RADARRIAUNET.COM - Kehadiran Presiden Joko Widodo dan Kapolri Jenderal Tito Karnavian usai operasi tangkap tangan di Kementerian Perhubungan, menurut Pakar hukum pidana Universitas Trisakti Abdul Fickar Hadjar, dapat menjadi pintu masuk membongkar praktik korupsi di bidang perizinan transportasi laut.
"Kehadiran Presiden sangat penting dan legitimasi dalam membongkar praktik korup di Kemhub bukan hanya bawahan tapi juga keterlibatan eselon 1 dan 2 di sana," kata Fickar saat dihubungi awak media, Rabu (12/11).

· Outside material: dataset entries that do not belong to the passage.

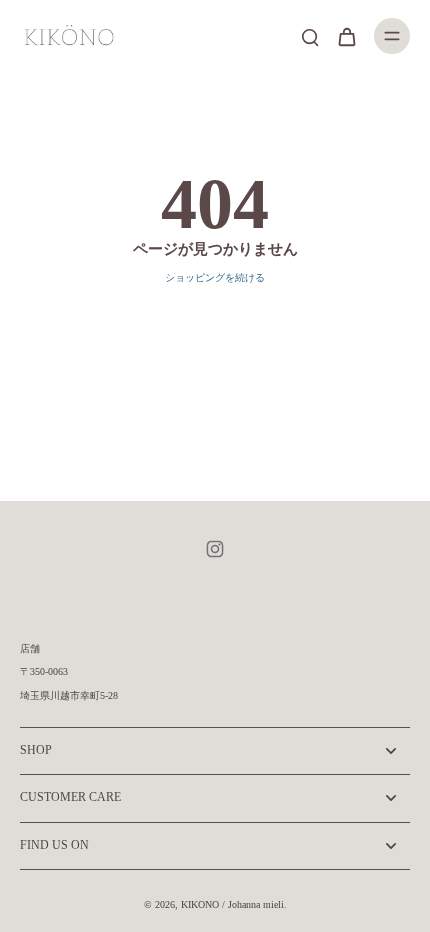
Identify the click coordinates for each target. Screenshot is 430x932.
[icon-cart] (346, 36)
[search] (310, 36)
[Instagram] (215, 549)
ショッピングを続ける (215, 277)
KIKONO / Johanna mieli (232, 904)
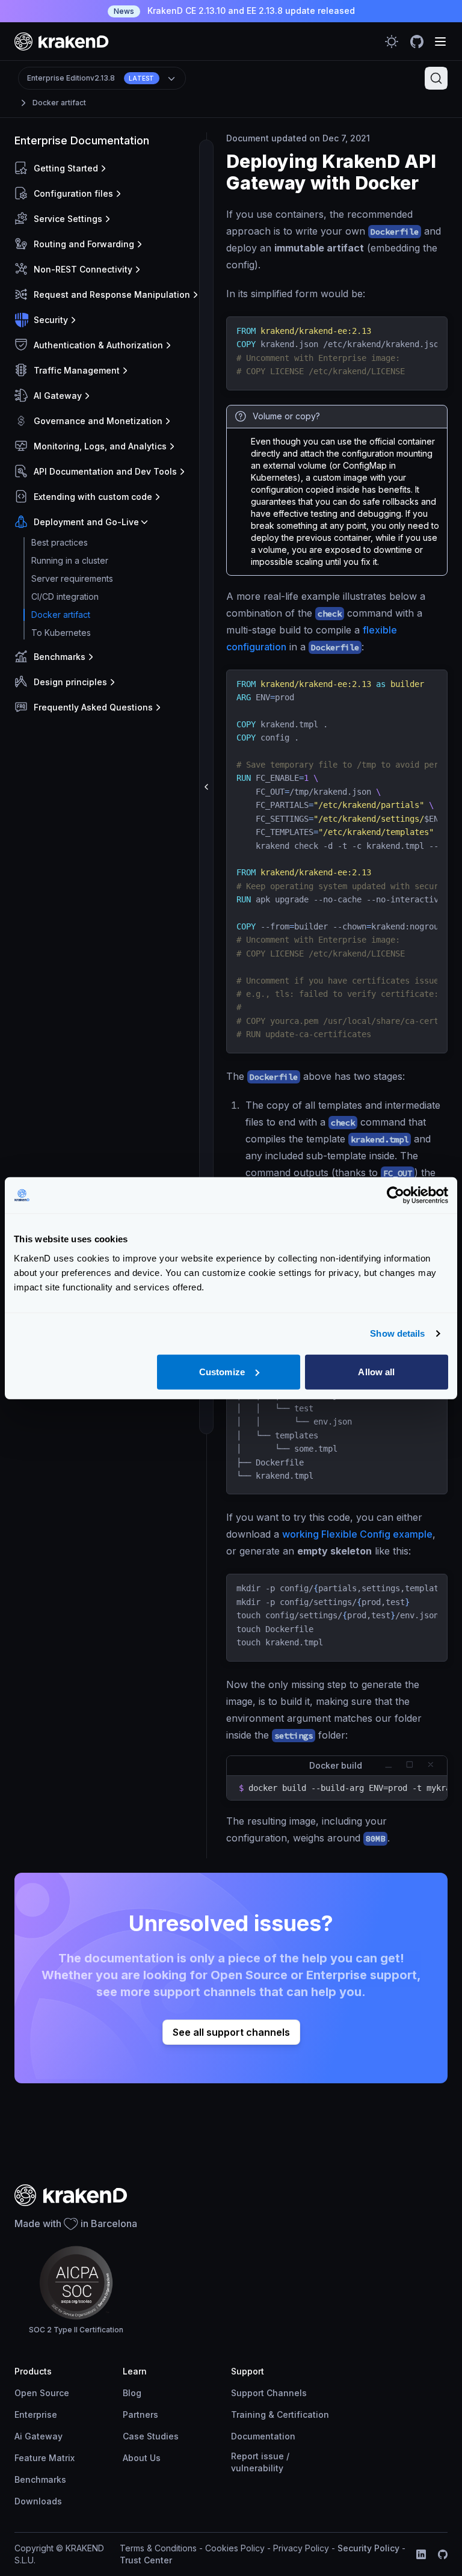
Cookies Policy (235, 2548)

Kemarin, polisi menangkap tiga orang pegawai honorer, satu swasta, dan dua PNS golongan II D di ruangan Pelayanan Satu Pintu Kemhub. Mereka diduga sedang melakukan praktik suap perizinan buku pelaut. Polisi pun menyita uang Rp95 juta dan buku tabungan Rp1 miliar.
Fickar menegaskan kehadiran Presiden juga dapat menciptakan efek jera, dan menjadi simbol keseriusan pemerintah dalam membenahi budaya korupsi birokrasi. Menurutnya, maraknya praktik korupsi di birokrasi berada di tingkat pelaksanaan.
"Political will. Presiden hadir jadi lambang dan simbol ingin membersihkan sungguh-sungguh korupsi pelayanan jasa," katanya.
Ketua Bidang Pengembangan Hukum dan Pembelaan Nelayan KNTI, Martin Hadiwinata memiliki pandangan berbeda. Menurutnya, kehadiran Presiden dicurigai sebagai upaya pencitraan.
Kecurigaan itu muncul karena Jokowi hadir di dugaan korupsi berskala kecil baik dalam jumlah suap maupun jabatan pelaku.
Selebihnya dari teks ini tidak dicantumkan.